=== Begin Enclosure ===
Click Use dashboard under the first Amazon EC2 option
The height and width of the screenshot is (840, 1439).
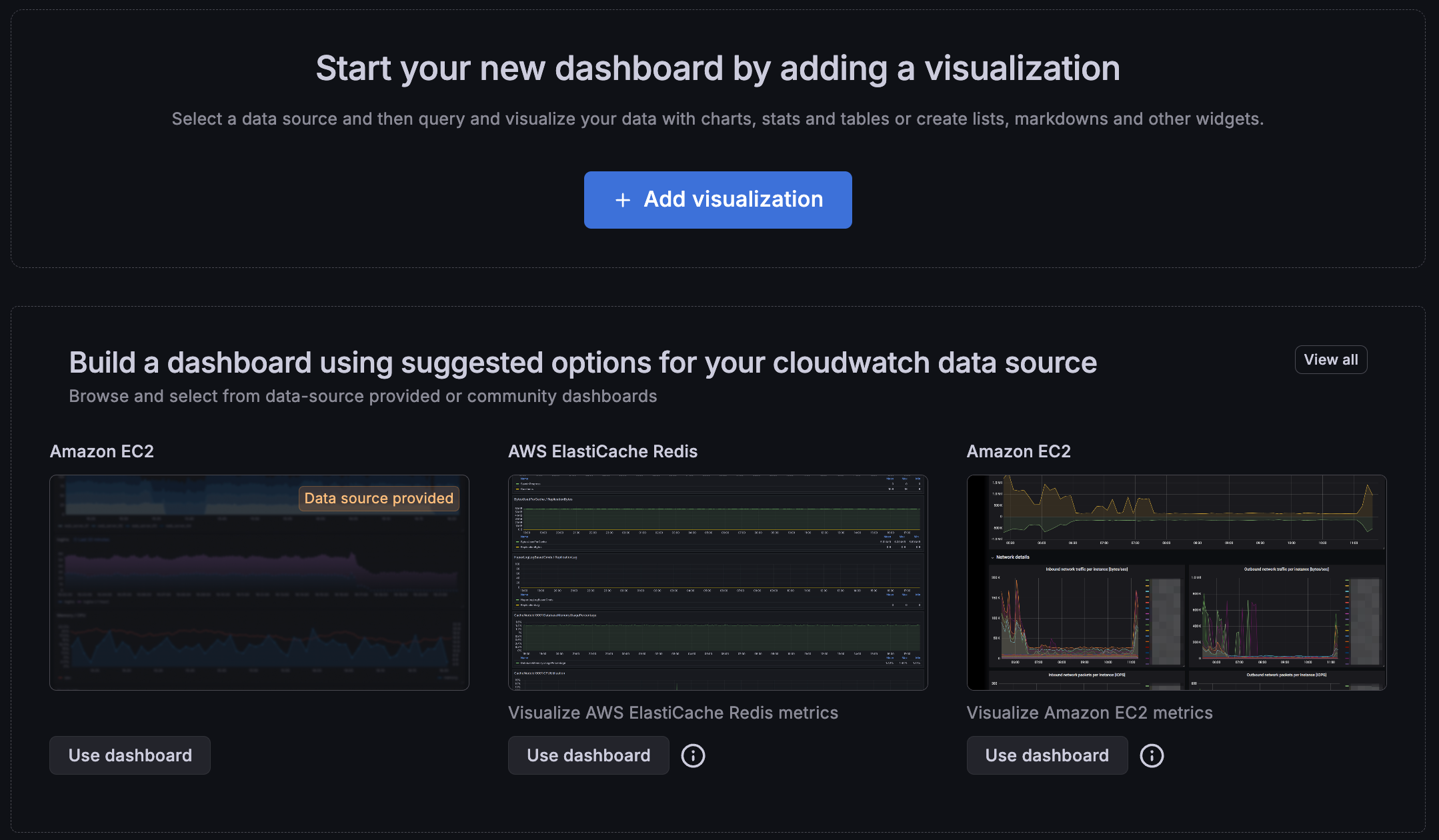tap(129, 755)
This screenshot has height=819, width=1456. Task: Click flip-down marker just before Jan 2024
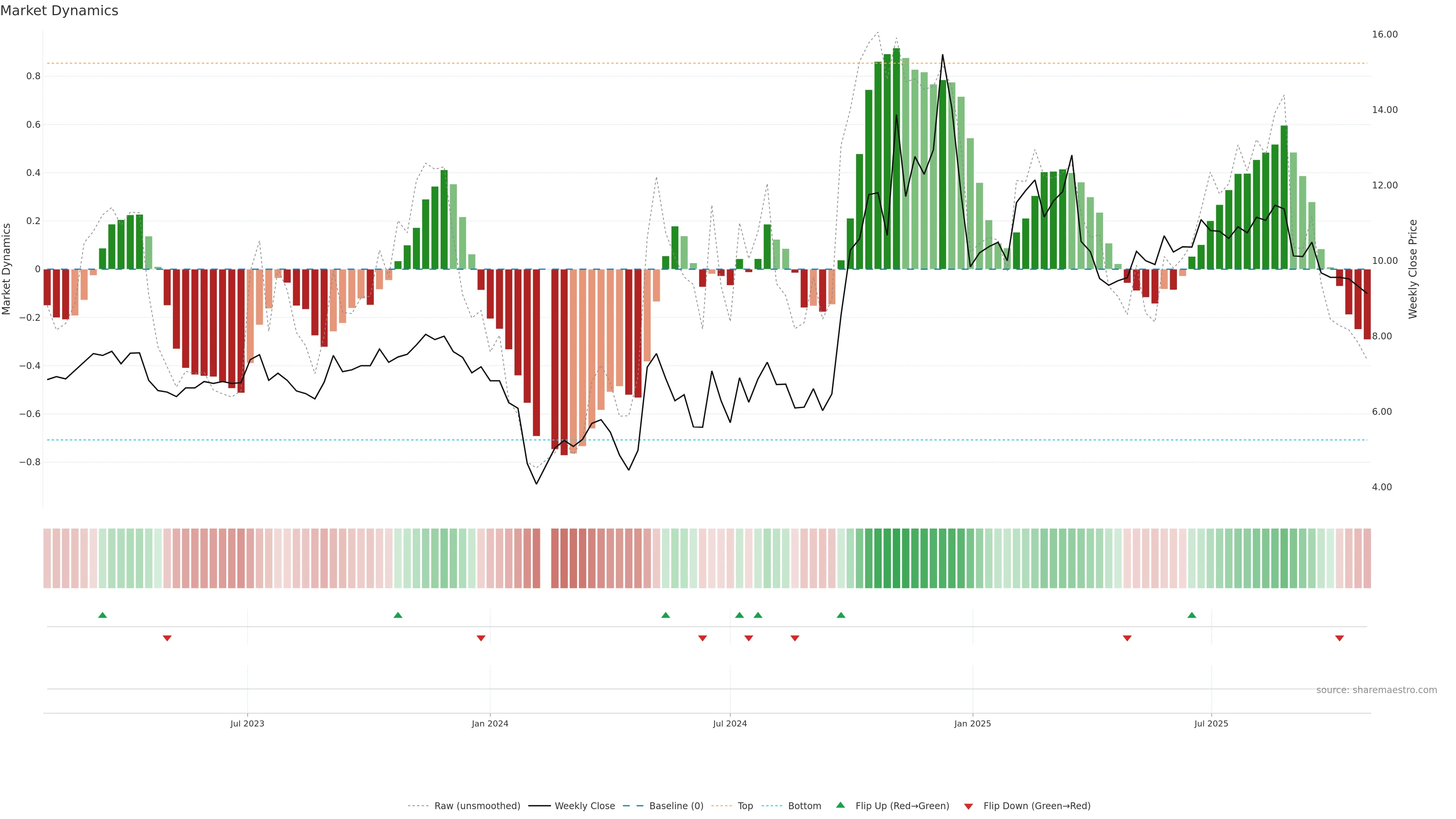[x=480, y=638]
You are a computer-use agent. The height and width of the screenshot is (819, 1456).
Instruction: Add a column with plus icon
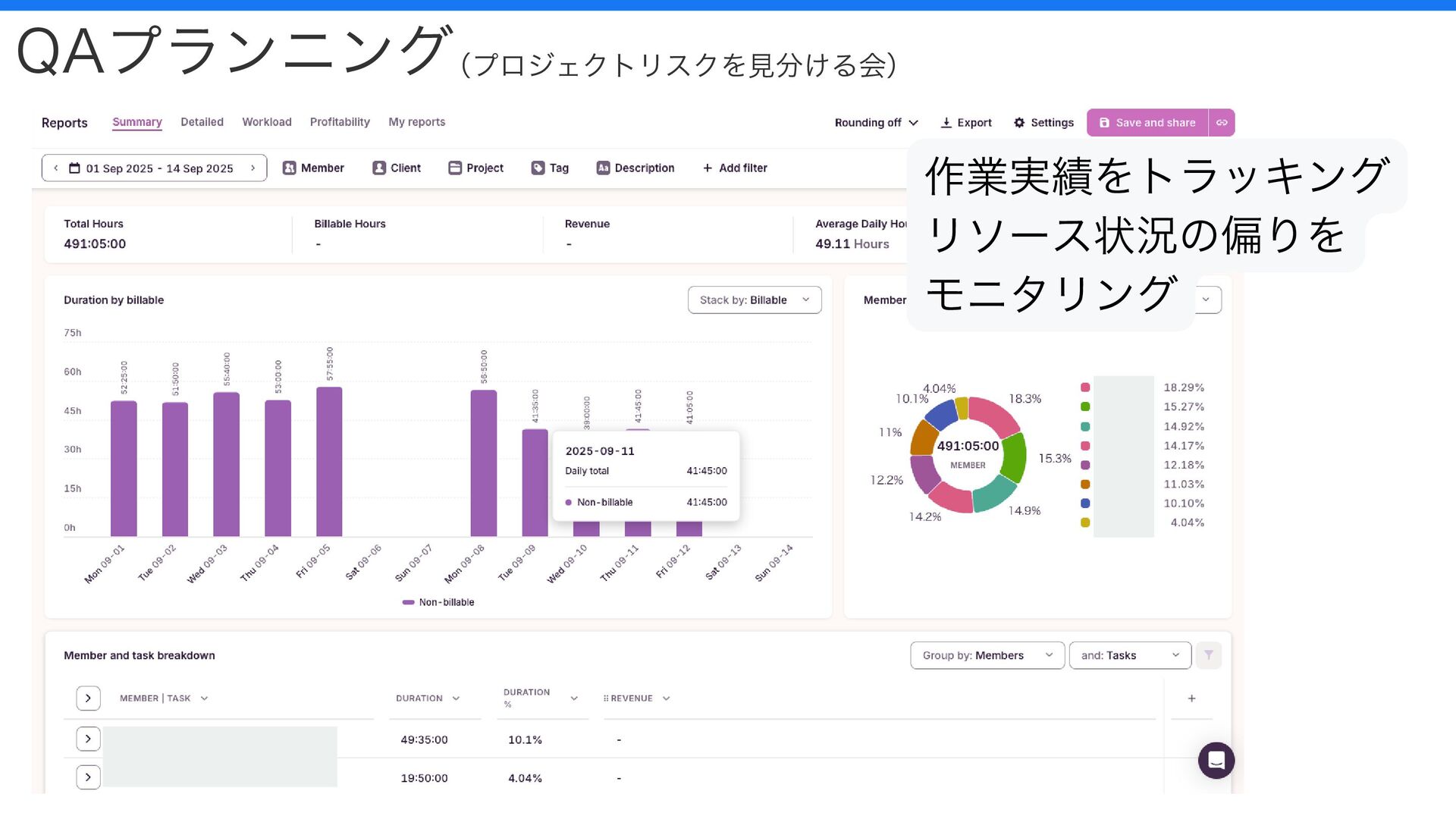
=== End Enclosure ===
__THE TASK__: Leaving out the pictures, transcribe the material above exactly.

__WRITTEN ANSWER__:
Click Use dashboard under the first Amazon EC2 option
The height and width of the screenshot is (840, 1439).
tap(129, 755)
This screenshot has height=819, width=1456. Task: Click flip-down marker just before Jan 2024
[x=480, y=638]
You are a computer-use agent. The height and width of the screenshot is (819, 1456).
Instruction: Add a column with plus icon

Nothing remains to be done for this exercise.